How to extract (x,y) coordinates of the boundary of a .tif image?

[Pythonista]

do you want every pixel or just the points to draw lines from and to?

every pixel on the red line.

[Skaperen]

does the image contain actual red lines or do you need to find a boundary (some graphical algorithm needed)?

[Pythonista]

does the image contain actual red lines or do you need to find a boundary (some graphical algorithm needed)?
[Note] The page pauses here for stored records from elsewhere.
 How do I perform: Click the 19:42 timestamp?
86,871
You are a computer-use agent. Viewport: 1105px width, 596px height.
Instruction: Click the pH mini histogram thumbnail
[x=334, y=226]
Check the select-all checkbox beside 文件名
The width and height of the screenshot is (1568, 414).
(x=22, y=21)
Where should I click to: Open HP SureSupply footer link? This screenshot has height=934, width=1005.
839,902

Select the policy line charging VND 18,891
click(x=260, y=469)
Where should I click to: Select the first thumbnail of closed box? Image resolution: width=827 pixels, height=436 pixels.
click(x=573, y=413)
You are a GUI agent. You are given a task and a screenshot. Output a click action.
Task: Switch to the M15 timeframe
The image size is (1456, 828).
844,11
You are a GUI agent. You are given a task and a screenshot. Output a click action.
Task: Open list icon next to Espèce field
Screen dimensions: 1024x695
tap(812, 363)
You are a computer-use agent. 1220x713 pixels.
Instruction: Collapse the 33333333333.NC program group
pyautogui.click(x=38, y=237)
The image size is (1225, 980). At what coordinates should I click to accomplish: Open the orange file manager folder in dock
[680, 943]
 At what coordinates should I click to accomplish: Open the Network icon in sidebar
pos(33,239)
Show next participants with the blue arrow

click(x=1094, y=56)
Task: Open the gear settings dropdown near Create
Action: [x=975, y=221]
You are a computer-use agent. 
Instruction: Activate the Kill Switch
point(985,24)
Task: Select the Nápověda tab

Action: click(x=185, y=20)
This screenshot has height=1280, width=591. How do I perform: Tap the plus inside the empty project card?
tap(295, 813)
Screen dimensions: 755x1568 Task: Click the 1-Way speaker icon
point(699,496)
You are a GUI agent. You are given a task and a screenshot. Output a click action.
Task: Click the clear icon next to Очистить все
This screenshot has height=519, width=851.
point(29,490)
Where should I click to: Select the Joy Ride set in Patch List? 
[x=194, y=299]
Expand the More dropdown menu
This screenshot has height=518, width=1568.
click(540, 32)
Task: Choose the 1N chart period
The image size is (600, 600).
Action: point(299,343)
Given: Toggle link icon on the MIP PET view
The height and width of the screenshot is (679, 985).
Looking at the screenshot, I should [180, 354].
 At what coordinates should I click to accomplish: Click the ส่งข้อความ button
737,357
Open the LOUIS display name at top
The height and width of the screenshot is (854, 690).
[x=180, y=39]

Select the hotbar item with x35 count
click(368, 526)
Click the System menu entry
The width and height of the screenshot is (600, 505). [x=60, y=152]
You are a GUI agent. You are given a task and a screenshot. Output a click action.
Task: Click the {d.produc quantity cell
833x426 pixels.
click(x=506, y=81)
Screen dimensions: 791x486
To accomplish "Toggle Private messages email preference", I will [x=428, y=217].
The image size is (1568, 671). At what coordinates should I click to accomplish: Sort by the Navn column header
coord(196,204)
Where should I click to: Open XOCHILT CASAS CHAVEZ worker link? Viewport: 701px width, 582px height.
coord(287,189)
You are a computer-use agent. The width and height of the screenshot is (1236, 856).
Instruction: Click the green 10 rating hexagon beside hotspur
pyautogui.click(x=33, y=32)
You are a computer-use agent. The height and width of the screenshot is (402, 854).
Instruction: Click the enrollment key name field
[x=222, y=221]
I just need the boundary of this TIF image (copy and paste this URL, its in dropbox) - goo.gl/Uai8lR

[merlem]

Maybe this can help you?
http://scikit-image.org/docs/dev/api/ski...d_contours

Edit: some 'quick and dirty' solution based on what they describe in scikit:

import PIL
import PIL.Image

ima = PIL.Image.open("Bild90.tif")
imsize = ima.size
boundary = []
for imapp in range(imsize[0] -1):
    for imapix in range(imsize[1] -1):
        pix1 = ima.getpixel((imapp, imapix))
        pix2 = ima.getpixel((imapp, imapix +1))
        pix3 = ima.getpixel((imapp + 1, imapix))
        pix4 = ima.getpixel((imapp + 1, imapix +1))
        if not (pix1 == pix2 == pix3 == pix4):
            boundary.append((imapp, imapix))

imac = ima.copy()
imacopy = imac.convert("L")
for pixel in boundary:
    imacopy.putpixel(pixel, 255)

imacopy.show()

If the boundary needs to be only one pixel wide, one has to refine it a bit further.

[Skaperen]

that seems to be a one to two hour project once one has direct pixel access.  i've only done such things in c before.  i am interested in that kind of thing in python.

why tif?  if i had control over what is making these images, i'd rather use png format.  either way, once you have pixels, it should be doable not too hard.

[Pythonista]

If the boundary needs to be only one pixel wide, one has to refine it a bit further.

Yes, the boundary needs to be just one pixel wide, could you please refine it?
How do I get to save the coordinates of the boundary?

[merlem]

The pixels are held as tuples in the list 'boundary'. You can view them or save them like other objects in python.

I'll try to refine the code, but I'm not sure how long it will take. There are some tricky places where the boundary goes 'backwards' again, that may rise some problems.

[merlem]

Welll... it is tricky.
I can check for some patterns, but a rest remains that is more difficult to handle. So I decided to call upon human pattern recognition for the difficult ones.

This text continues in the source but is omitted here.